IBM is working to expand these capabilities to include images and videos. This expansion requires proper textual tags for existing visual assets, which is crucial for an AI’s understanding of these media types. While IBM’s Digital Asset Management system stores these digital assets, many are not correctly tagged. IBM plans to use AI to autotag all digital assets to address this gap. After completing the tagging process, the search model can evolve into a multimodal system capable of returning relevant images, videos, text and source documents through a single query.
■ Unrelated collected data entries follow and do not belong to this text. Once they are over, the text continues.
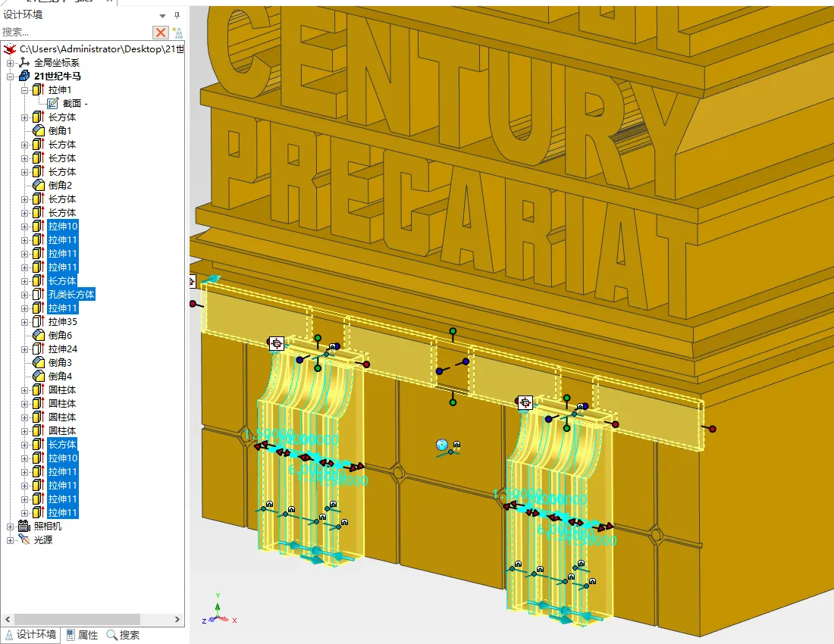
Task: Select the 21世纪牛马 part icon
Action: [24, 76]
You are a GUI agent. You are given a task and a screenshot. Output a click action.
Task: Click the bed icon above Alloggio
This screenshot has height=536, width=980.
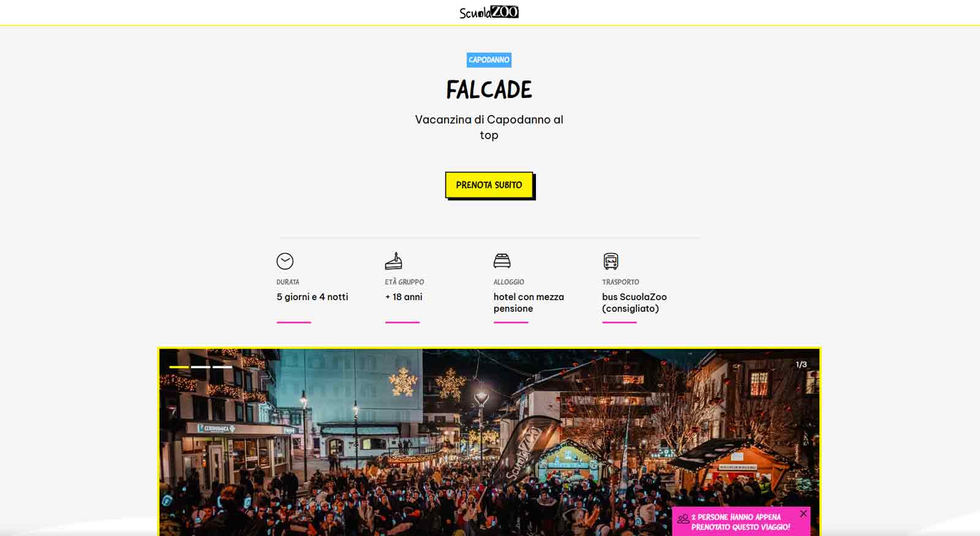[502, 261]
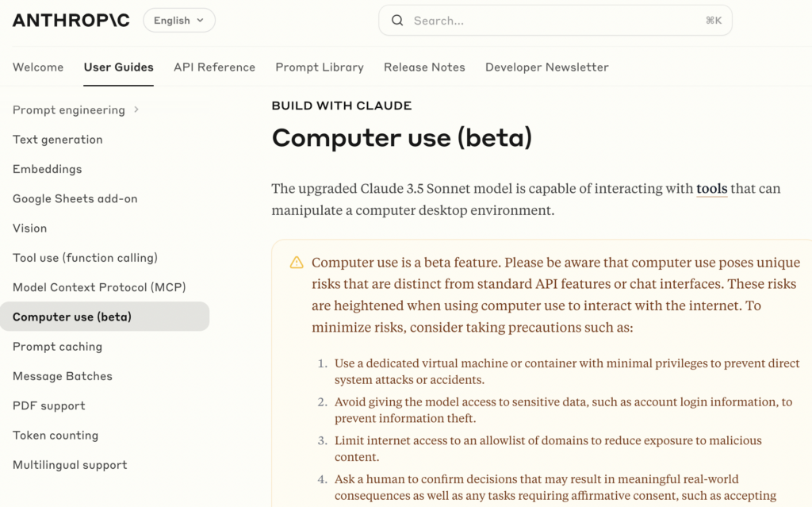Viewport: 812px width, 507px height.
Task: Go to the Prompt Library tab
Action: [320, 67]
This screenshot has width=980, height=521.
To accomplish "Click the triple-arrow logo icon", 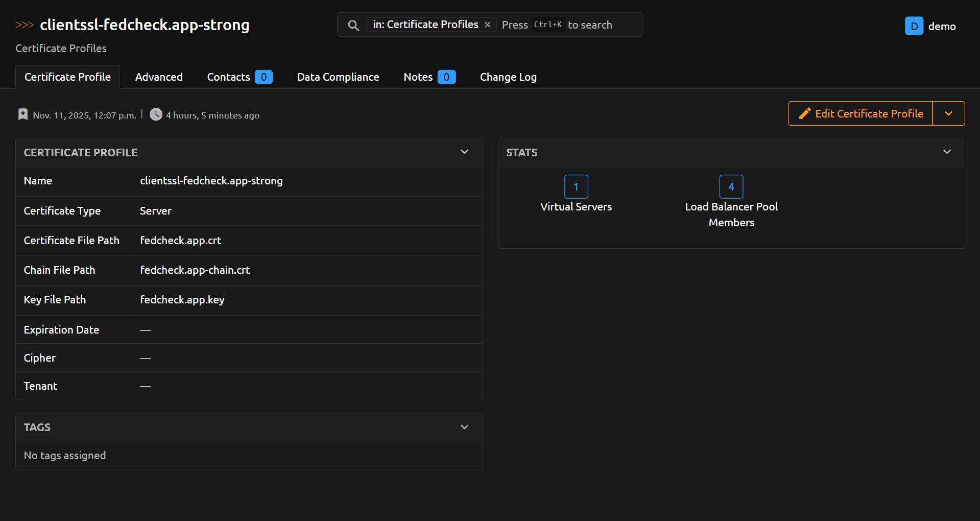I will (x=24, y=25).
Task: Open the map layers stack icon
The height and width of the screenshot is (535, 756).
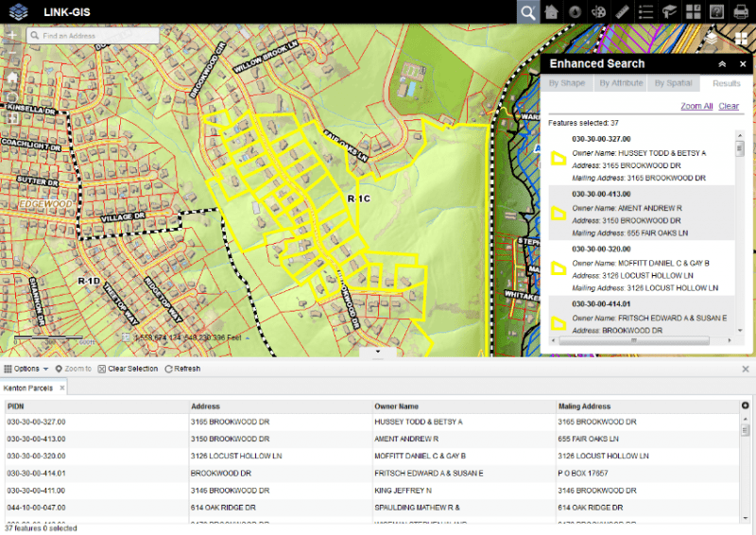Action: (x=712, y=37)
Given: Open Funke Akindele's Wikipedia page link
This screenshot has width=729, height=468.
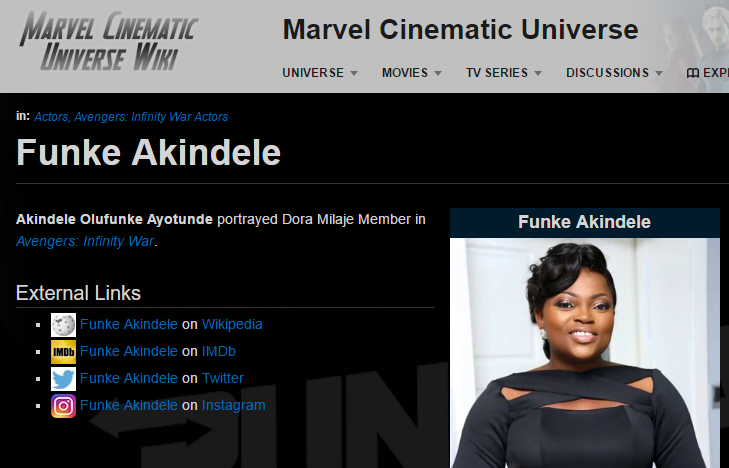Looking at the screenshot, I should 129,324.
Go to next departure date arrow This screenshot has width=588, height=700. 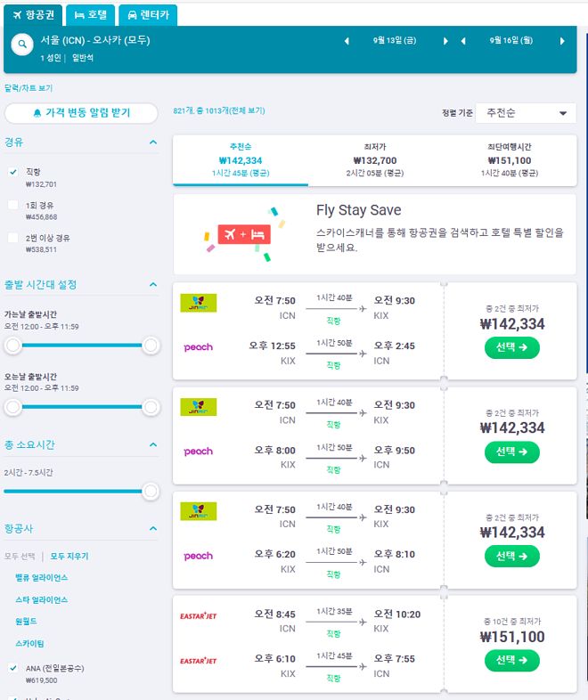pyautogui.click(x=445, y=41)
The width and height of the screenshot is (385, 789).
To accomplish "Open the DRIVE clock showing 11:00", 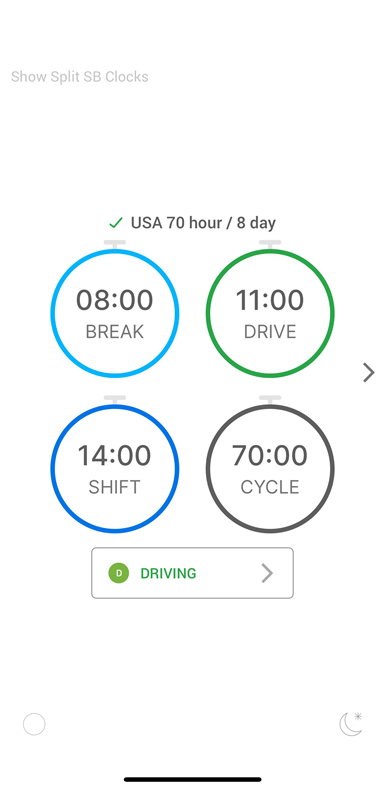I will 270,313.
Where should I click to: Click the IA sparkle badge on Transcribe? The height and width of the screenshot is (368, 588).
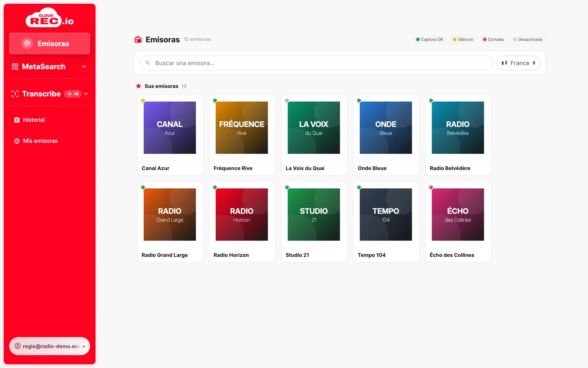pos(73,94)
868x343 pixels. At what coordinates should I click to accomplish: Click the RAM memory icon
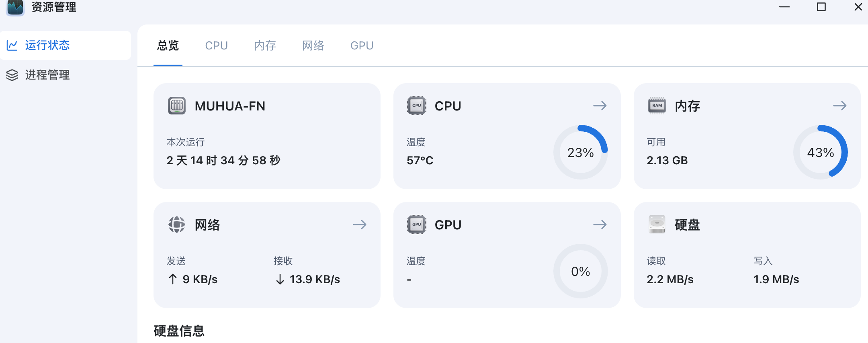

This unified search system can dramatically improve efficiency by giving employees universal access to essential information regardless of format. It can also eliminate the need to store documents in multiple vector stores, streamlining IBM’s data infrastructure. Moreover, other internal products—such as Creative Assistant—can integrate unified search as part of their offering rather than building and maintaining separate implementations of similar technology.

AI-driven innovations will continue to transform workflows, enabling teams to focus on strategic, high-value tasks while AI handles the heavy lifting. Unified search and LLMs for findability will empower employees to find information with ease, while advanced image and content generation will enable teams to create high-quality, brand-compliant assets like never before. By integrating these capabilities, IBM not only enhances its internal operations but also sets a benchmark for delivering similar transformative value to its clients, redefining how organizations harness AI to drive impact.

IBM partnered with NYU’s Stern School of Business to deploy 4 MBA consultants for a semester-long project supported by Stern’s experiential learning program. Samir Ali-Darwish, Auston Ricca, Tomer Friedman and Narissa Moonsammy of Stern worked closely with IBM’s Marketing, Communication and Corporate Social Responsibility team to provide an external perspective on the organization. The MBA consultants researched IBM employee feedback data, conducted interviews with IBM leaders and used IBM’s own watsonx platform to synthesize the information obtained, culminating in a prioritized AI roadmap for the organization. To help close the global AI skills gap, IBM is committed to training 2 million learners in AI by the end of 2026. Through collaborations such as this one with NYU Stern and free coursework from IBM SkillsBuild, we are reaching learners around the world.